30 Haziran 2009 Salı

CLUB LETOONIA




















Öncelikle söyleyeyim bu ne tek başına bir tanıtım, ne bir beğeni ne de bir tavsiye yazısıdır. Aslında tümünün birleşimi. Bundan önce forzabrian'ın dillere destan bir Clup Phaselis yazısı vardı bilirsiniz Freddie'nin Kabusları cinsinden. Türk turizm sektöründeki falsoyu gösterdikten sonra bir de iyi tarafını da anlatmak lazım tabi. 9 Haziran-16 Haziran tarihleri arasında, 1 hafta boyunca hayatımızı taşıdığımız Fethiye'deki Tatil Köyü Letoonia Club-Hotel'in bıraktığı etkileri taşımak lazım diye düşünüyorum.
━━━━━━━━━━
§ Görev gereksinimleri
1. Club Letoonia yazısına dayanarak şu soruları yanıtlayın.
(a) Yazının en başında hangi tarih yer alıyor?
(b) Letoonia Club-Hotel hangi yerde bulunuyor?
(c) Tatil köyünde hangi tarihler arasında kalınmış?
2. Club Letoonia yazısının "Öncelikle söyleyeyim bu" sözleriyle başlayıp "lazım diye düşünüyorum." sözlerine kadar devam eden kısmını harfi harfine tekrarlayın.

(Öğe bulma kayıtları)
━━━━━━━━━━
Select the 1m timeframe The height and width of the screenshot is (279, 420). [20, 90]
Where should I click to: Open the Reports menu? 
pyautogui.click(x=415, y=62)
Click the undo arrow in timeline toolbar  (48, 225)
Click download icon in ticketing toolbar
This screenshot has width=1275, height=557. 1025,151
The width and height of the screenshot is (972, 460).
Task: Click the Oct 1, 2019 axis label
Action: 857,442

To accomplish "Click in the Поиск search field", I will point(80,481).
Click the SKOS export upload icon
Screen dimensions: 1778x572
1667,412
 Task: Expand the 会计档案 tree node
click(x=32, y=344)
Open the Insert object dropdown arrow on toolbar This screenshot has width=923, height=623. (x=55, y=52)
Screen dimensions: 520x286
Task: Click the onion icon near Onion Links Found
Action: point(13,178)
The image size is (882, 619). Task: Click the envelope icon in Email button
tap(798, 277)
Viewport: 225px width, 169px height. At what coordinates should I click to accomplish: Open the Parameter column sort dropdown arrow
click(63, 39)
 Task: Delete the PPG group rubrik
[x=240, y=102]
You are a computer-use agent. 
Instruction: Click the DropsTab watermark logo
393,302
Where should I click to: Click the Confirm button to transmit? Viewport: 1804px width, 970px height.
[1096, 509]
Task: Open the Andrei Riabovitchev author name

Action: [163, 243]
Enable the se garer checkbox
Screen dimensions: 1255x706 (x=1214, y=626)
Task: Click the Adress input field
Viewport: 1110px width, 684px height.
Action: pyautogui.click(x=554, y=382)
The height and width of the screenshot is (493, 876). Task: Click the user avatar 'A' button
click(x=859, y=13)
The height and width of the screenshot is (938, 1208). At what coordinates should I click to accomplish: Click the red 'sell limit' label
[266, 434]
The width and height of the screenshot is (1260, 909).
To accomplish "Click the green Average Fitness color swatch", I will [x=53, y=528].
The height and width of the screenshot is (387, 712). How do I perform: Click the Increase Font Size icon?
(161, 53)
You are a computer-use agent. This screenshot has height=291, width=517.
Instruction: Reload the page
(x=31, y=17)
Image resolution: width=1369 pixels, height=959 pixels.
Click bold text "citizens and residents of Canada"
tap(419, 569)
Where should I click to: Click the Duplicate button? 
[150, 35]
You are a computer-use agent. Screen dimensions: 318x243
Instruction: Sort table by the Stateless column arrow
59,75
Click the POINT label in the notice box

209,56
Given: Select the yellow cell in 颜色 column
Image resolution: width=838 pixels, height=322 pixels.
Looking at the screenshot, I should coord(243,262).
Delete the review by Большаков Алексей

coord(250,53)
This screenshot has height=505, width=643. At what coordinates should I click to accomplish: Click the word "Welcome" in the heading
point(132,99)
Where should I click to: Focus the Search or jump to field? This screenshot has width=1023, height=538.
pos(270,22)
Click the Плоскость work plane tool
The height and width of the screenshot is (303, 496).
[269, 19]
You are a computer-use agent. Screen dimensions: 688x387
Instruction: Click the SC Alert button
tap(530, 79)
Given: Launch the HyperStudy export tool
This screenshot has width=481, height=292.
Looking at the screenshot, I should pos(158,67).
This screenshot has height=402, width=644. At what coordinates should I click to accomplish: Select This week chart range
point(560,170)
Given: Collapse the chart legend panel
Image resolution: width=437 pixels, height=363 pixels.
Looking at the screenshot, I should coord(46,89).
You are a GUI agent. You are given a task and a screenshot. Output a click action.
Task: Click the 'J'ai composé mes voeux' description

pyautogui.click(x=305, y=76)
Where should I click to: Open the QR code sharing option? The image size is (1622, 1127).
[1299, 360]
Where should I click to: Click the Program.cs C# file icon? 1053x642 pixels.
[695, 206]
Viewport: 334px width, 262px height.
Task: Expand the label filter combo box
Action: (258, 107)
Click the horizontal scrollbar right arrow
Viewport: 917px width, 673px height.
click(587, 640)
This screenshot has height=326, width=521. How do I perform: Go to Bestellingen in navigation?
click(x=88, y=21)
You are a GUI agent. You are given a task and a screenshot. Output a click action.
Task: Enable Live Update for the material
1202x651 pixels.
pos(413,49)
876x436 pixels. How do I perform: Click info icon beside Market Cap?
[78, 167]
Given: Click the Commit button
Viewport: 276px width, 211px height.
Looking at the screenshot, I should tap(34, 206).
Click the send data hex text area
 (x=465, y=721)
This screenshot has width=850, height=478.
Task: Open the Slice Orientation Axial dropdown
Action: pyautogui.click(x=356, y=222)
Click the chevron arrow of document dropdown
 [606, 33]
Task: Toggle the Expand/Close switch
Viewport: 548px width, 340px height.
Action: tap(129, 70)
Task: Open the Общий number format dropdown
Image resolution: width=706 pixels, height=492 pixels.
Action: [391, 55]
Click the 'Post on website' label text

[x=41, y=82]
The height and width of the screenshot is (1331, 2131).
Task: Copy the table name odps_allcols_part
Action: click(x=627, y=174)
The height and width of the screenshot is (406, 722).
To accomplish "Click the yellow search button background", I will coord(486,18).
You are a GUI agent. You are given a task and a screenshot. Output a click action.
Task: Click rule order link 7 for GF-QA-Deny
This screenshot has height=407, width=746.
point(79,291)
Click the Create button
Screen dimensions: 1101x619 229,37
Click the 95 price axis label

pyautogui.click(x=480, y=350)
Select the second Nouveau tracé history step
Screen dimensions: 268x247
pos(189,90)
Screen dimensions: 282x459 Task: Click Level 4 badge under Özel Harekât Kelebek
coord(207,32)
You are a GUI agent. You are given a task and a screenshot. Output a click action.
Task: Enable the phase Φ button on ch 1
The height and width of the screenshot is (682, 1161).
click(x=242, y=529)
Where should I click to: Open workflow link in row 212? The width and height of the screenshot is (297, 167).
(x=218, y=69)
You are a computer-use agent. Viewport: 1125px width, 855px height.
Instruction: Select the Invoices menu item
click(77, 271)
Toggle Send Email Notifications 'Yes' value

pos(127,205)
━━━━━━━━━━
§ Alıştırma çözümleri
1.
(a) 30 Haziran 2009 Salı.
(b) Fethiye'de.
(c) 9 Haziran ile 16 Haziran arasında.

2.
Öncelikle söyleyeyim bu ne tek başına bir tanıtım, ne bir beğeni ne de bir tavsiye yazısıdır. Aslında tümünün birleşimi. Bundan önce forzabrian'ın dillere destan bir Clup Phaselis yazısı vardı bilirsiniz Freddie'nin Kabusları cinsinden. Türk turizm sektöründeki falsoyu gösterdikten sonra bir de iyi tarafını da anlatmak lazım tabi. 9 Haziran-16 Haziran tarihleri arasında, 1 hafta boyunca hayatımızı taşıdığımız Fethiye'deki Tatil Köyü Letoonia Club-Hotel'in bıraktığı etkileri taşımak lazım diye düşünüyorum.